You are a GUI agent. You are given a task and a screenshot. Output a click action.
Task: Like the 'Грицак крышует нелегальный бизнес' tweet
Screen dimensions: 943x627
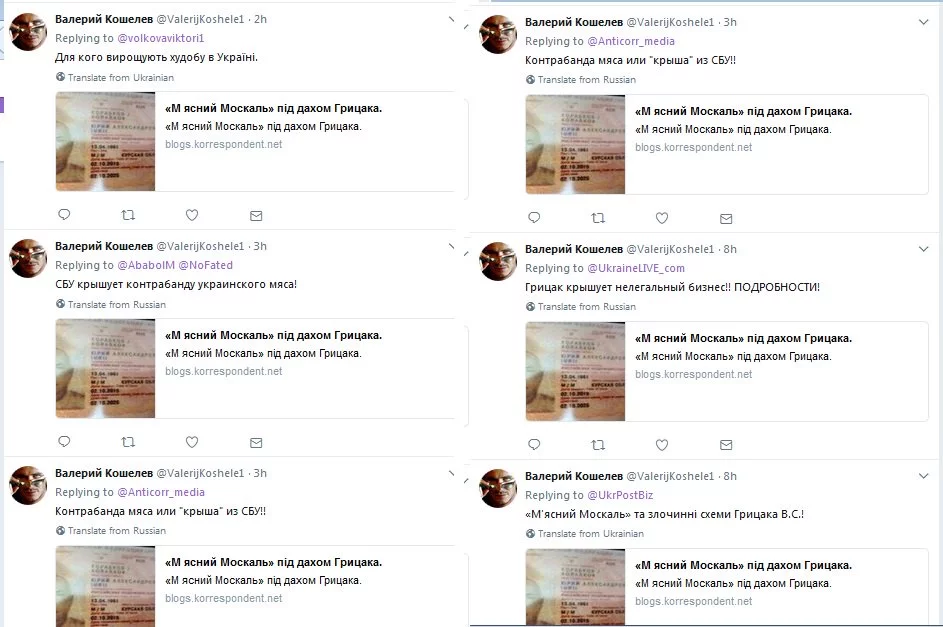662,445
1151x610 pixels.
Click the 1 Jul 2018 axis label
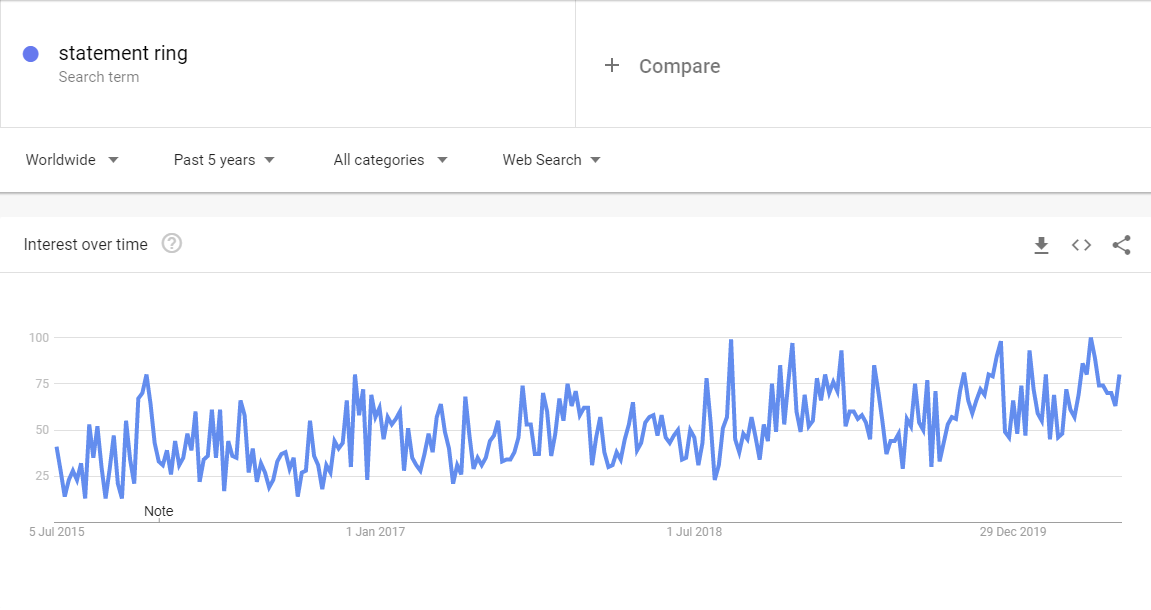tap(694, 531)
● ● ● ● ●
STATED EXERCISE:
Reproduce both entries above word for word, omitting the pictures.

WRITTEN ANSWER:
You are a GUI agent. You are given a task and a screenshot. Output a click action.
Task: Like the 'Грицак крышует нелегальный бизнес' tweet
Screen dimensions: 943x627
662,445
1151x610 pixels.
Click the 1 Jul 2018 axis label
tap(694, 531)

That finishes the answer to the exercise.